→ **ABOUT THIS TASK**
Make an exact copy of every record that follows.

◆ ◆ ◆ ◆

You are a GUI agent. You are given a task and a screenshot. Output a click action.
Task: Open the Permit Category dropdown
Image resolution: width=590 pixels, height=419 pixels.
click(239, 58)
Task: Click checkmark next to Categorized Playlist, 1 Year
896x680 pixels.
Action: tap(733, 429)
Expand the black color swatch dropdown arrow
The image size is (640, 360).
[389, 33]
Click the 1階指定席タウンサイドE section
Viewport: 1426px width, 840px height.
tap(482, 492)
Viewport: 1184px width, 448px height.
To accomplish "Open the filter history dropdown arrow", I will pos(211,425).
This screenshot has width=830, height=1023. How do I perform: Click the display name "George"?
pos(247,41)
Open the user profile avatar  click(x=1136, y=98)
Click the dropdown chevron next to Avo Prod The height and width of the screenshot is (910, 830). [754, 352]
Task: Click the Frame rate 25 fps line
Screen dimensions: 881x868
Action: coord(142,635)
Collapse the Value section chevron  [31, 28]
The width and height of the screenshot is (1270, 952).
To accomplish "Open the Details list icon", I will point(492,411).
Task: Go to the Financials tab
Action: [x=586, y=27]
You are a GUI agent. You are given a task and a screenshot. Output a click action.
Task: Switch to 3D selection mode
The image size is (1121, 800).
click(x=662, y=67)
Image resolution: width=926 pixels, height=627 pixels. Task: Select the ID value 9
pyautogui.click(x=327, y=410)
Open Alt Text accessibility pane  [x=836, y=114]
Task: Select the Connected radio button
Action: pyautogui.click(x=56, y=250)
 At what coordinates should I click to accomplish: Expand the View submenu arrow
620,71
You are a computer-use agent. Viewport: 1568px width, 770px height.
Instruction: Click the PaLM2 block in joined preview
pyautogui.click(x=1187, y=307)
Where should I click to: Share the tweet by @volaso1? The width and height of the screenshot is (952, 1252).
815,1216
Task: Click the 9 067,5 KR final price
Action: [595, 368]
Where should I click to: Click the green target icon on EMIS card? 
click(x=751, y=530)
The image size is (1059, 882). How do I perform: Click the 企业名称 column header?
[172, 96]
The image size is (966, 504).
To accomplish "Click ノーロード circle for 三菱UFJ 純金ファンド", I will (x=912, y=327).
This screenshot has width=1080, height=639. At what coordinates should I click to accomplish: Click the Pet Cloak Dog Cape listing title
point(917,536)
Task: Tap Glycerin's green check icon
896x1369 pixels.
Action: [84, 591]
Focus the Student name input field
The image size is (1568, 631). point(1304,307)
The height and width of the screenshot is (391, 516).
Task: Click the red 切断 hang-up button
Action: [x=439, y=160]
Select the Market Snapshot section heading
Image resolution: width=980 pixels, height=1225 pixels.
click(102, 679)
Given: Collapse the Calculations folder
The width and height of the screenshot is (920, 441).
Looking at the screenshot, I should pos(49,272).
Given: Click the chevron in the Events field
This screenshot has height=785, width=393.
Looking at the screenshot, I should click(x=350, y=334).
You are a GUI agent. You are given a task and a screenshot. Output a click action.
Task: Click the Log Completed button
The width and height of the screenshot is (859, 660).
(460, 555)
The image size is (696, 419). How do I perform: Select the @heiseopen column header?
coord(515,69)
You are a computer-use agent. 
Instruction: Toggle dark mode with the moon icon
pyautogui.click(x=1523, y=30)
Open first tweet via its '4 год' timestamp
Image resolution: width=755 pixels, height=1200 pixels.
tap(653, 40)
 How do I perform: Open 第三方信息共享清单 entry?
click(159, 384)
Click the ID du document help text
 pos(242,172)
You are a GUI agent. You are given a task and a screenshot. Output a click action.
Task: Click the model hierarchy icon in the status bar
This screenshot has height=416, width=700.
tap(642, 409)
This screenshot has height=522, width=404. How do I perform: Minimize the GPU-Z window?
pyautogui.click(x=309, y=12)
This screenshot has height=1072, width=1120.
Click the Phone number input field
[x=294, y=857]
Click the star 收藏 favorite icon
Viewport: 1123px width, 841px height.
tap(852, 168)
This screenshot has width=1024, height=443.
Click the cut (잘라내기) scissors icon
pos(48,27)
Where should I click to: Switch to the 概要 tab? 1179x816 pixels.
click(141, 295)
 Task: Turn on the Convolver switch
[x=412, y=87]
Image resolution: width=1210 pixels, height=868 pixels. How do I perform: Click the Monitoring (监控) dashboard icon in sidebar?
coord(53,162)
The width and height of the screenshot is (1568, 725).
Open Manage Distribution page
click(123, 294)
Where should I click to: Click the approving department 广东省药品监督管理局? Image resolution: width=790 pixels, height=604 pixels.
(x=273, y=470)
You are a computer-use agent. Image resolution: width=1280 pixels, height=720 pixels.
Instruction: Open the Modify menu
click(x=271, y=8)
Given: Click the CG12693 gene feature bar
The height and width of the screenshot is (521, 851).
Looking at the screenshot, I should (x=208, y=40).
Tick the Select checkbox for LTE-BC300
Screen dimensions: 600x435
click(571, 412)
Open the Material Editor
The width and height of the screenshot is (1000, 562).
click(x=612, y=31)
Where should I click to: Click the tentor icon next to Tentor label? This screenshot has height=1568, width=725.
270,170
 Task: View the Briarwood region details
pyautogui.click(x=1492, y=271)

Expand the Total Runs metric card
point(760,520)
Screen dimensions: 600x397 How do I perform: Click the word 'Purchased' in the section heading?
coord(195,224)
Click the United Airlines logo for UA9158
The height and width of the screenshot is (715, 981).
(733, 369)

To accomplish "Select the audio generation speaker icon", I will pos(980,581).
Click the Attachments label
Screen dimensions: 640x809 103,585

◆ ◆ ◆ ◆

→ **TASK OUTPUT**
You are a GUI agent. You are given a task and a screenshot. Output a click action.
Task: Open the Permit Category dropdown
Image resolution: width=590 pixels, height=419 pixels.
click(239, 58)
Task: Click checkmark next to Categorized Playlist, 1 Year
896x680 pixels.
Action: tap(733, 429)
Expand the black color swatch dropdown arrow
The image size is (640, 360).
[389, 33]
Click the 1階指定席タウンサイドE section
Viewport: 1426px width, 840px height.
tap(482, 492)
Viewport: 1184px width, 448px height.
To accomplish "Open the filter history dropdown arrow", I will pos(211,425).
This screenshot has width=830, height=1023. How do I perform: Click the display name "George"?
pos(247,41)
Open the user profile avatar  click(x=1136, y=98)
Click the dropdown chevron next to Avo Prod The height and width of the screenshot is (910, 830). [754, 352]
Task: Click the Frame rate 25 fps line
Screen dimensions: 881x868
Action: coord(142,635)
Collapse the Value section chevron  [31, 28]
The width and height of the screenshot is (1270, 952).
To accomplish "Open the Details list icon", I will point(492,411).
Task: Go to the Financials tab
Action: [x=586, y=27]
You are a GUI agent. You are given a task and a screenshot. Output a click action.
Task: Switch to 3D selection mode
The image size is (1121, 800).
click(x=662, y=67)
Image resolution: width=926 pixels, height=627 pixels. Task: Select the ID value 9
pyautogui.click(x=327, y=410)
Open Alt Text accessibility pane  [x=836, y=114]
Task: Select the Connected radio button
Action: pyautogui.click(x=56, y=250)
 At what coordinates should I click to accomplish: Expand the View submenu arrow
620,71
You are a computer-use agent. Viewport: 1568px width, 770px height.
Instruction: Click the PaLM2 block in joined preview
pyautogui.click(x=1187, y=307)
Where should I click to: Share the tweet by @volaso1? The width and height of the screenshot is (952, 1252).
815,1216
Task: Click the 9 067,5 KR final price
Action: [595, 368]
Where should I click to: Click the green target icon on EMIS card? 
click(x=751, y=530)
The image size is (1059, 882). How do I perform: Click the 企业名称 column header?
[172, 96]
The image size is (966, 504).
To accomplish "Click ノーロード circle for 三菱UFJ 純金ファンド", I will (x=912, y=327).
This screenshot has width=1080, height=639. At what coordinates should I click to accomplish: Click the Pet Cloak Dog Cape listing title
point(917,536)
Task: Tap Glycerin's green check icon
896x1369 pixels.
Action: [84, 591]
Focus the Student name input field
The image size is (1568, 631). point(1304,307)
The height and width of the screenshot is (391, 516).
Task: Click the red 切断 hang-up button
Action: [x=439, y=160]
Select the Market Snapshot section heading
Image resolution: width=980 pixels, height=1225 pixels.
click(102, 679)
Given: Collapse the Calculations folder
The width and height of the screenshot is (920, 441).
Looking at the screenshot, I should pos(49,272).
Given: Click the chevron in the Events field
This screenshot has height=785, width=393.
Looking at the screenshot, I should click(x=350, y=334).
You are a GUI agent. You are given a task and a screenshot. Output a click action.
Task: Click the Log Completed button
The width and height of the screenshot is (859, 660).
(460, 555)
The image size is (696, 419). How do I perform: Select the @heiseopen column header?
coord(515,69)
You are a computer-use agent. 
Instruction: Toggle dark mode with the moon icon
pyautogui.click(x=1523, y=30)
Open first tweet via its '4 год' timestamp
Image resolution: width=755 pixels, height=1200 pixels.
tap(653, 40)
 How do I perform: Open 第三方信息共享清单 entry?
click(159, 384)
Click the ID du document help text
 pos(242,172)
You are a GUI agent. You are given a task and a screenshot. Output a click action.
Task: Click the model hierarchy icon in the status bar
This screenshot has height=416, width=700.
tap(642, 409)
This screenshot has height=522, width=404. How do I perform: Minimize the GPU-Z window?
pyautogui.click(x=309, y=12)
This screenshot has height=1072, width=1120.
Click the Phone number input field
[x=294, y=857]
Click the star 收藏 favorite icon
Viewport: 1123px width, 841px height.
tap(852, 168)
This screenshot has width=1024, height=443.
Click the cut (잘라내기) scissors icon
pos(48,27)
Where should I click to: Switch to the 概要 tab? 1179x816 pixels.
click(141, 295)
 Task: Turn on the Convolver switch
[x=412, y=87]
Image resolution: width=1210 pixels, height=868 pixels. How do I perform: Click the Monitoring (监控) dashboard icon in sidebar?
coord(53,162)
The width and height of the screenshot is (1568, 725).
Open Manage Distribution page
click(123, 294)
Where should I click to: Click the approving department 广东省药品监督管理局? Image resolution: width=790 pixels, height=604 pixels.
(x=273, y=470)
You are a computer-use agent. Image resolution: width=1280 pixels, height=720 pixels.
Instruction: Open the Modify menu
click(x=271, y=8)
Given: Click the CG12693 gene feature bar
The height and width of the screenshot is (521, 851).
Looking at the screenshot, I should (x=208, y=40).
Tick the Select checkbox for LTE-BC300
Screen dimensions: 600x435
click(571, 412)
Open the Material Editor
The width and height of the screenshot is (1000, 562).
click(x=612, y=31)
Where should I click to: Click the tentor icon next to Tentor label? This screenshot has height=1568, width=725.
270,170
 Task: View the Briarwood region details
pyautogui.click(x=1492, y=271)

Expand the Total Runs metric card
point(760,520)
Screen dimensions: 600x397 How do I perform: Click the word 'Purchased' in the section heading?
coord(195,224)
Click the United Airlines logo for UA9158
The height and width of the screenshot is (715, 981).
(733, 369)

To accomplish "Select the audio generation speaker icon", I will pos(980,581).
Click the Attachments label
Screen dimensions: 640x809 103,585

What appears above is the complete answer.